Source information:

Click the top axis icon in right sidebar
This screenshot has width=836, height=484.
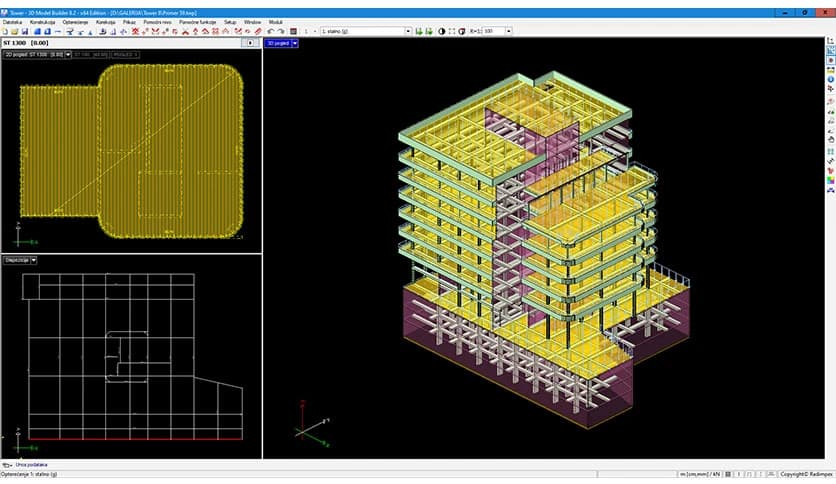pos(831,41)
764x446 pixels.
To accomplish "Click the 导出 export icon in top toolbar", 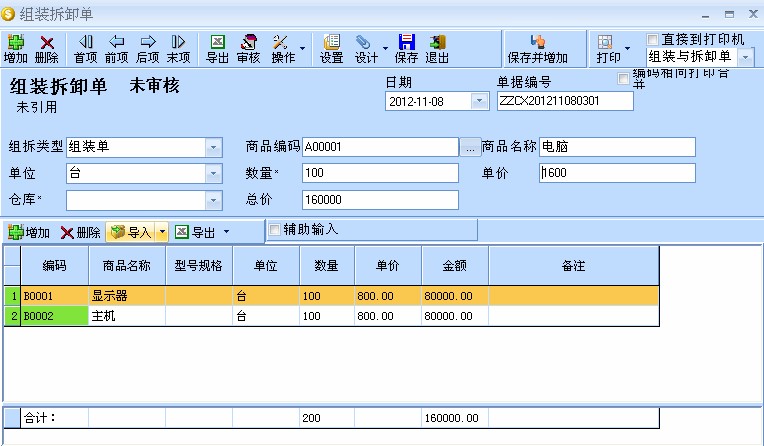I will tap(217, 48).
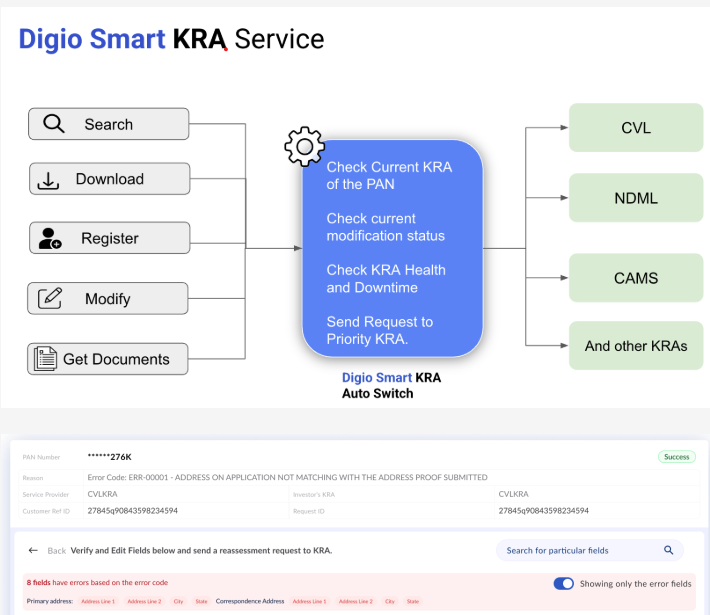The image size is (710, 615).
Task: Click the Modify pencil icon
Action: (x=50, y=298)
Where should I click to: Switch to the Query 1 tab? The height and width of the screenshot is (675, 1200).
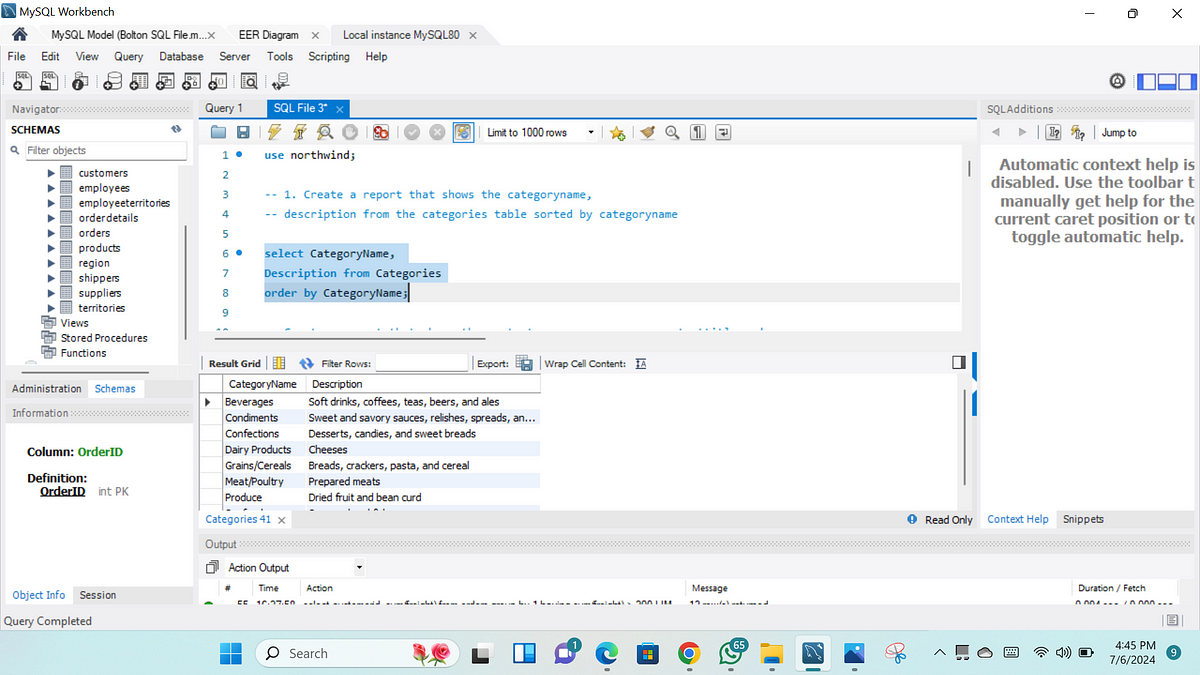224,108
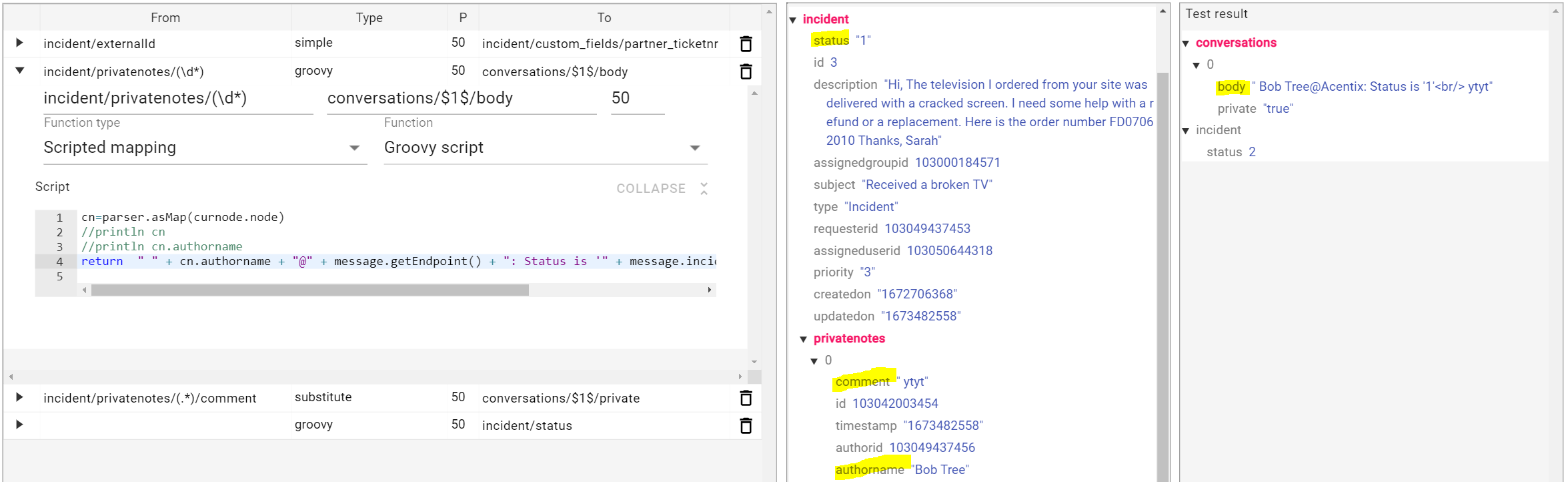Delete the incident/privatenotes groovy mapping

point(746,71)
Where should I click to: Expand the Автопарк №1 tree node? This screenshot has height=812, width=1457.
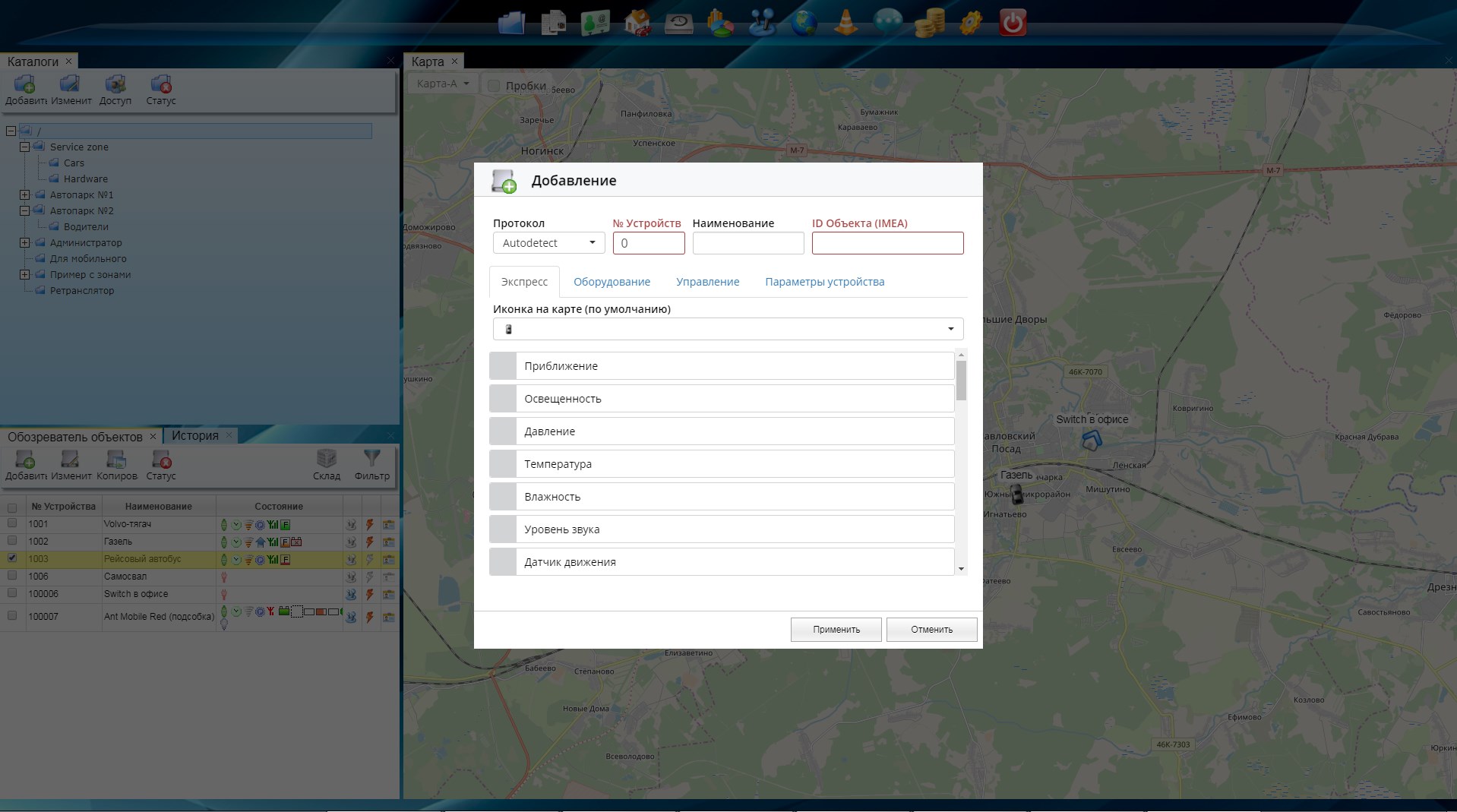coord(24,195)
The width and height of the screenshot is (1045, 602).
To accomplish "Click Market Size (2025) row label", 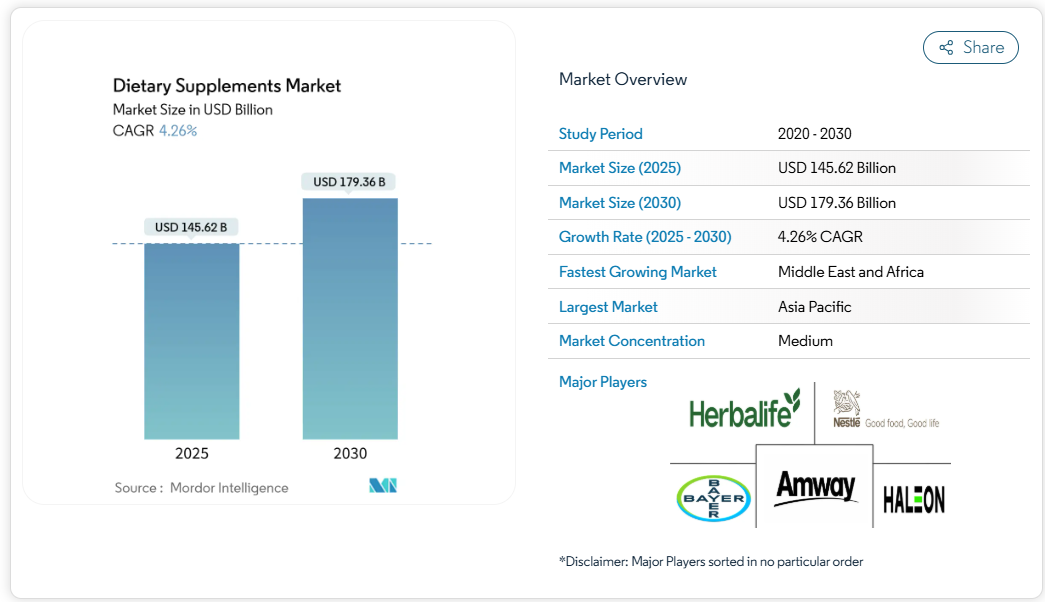I will pos(619,168).
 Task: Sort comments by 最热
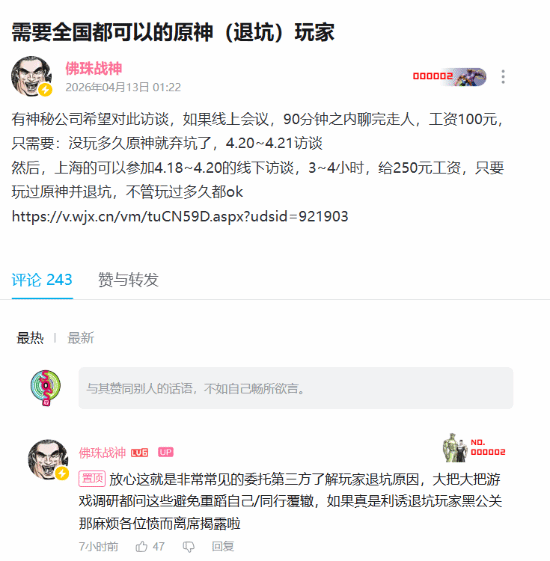coord(30,338)
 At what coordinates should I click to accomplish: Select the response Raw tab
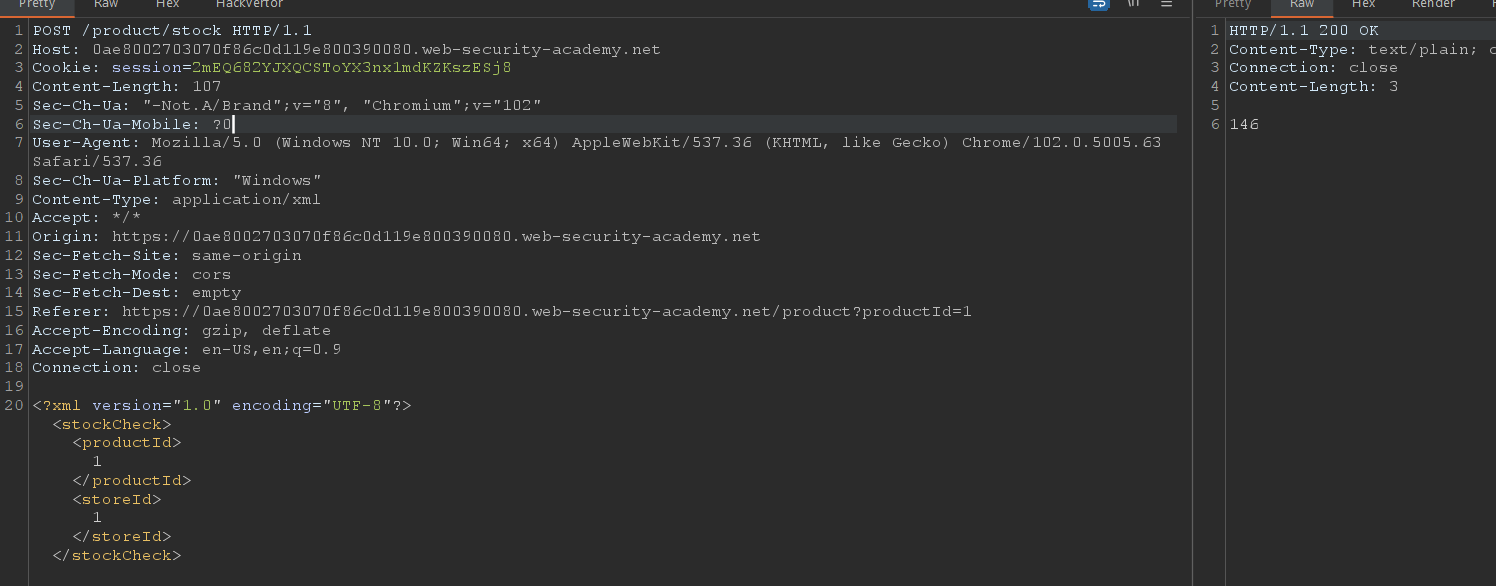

Task instructions:
Nothing but the lines from the one containing "Task: Sort comments by 最热" through the last line of the material may appear in the answer, transcribed exactly and with no pictures.

Answer for this exercise:
 Task: Sort comments by 最热
coord(30,338)
 At what coordinates should I click to accomplish: Select the response Raw tab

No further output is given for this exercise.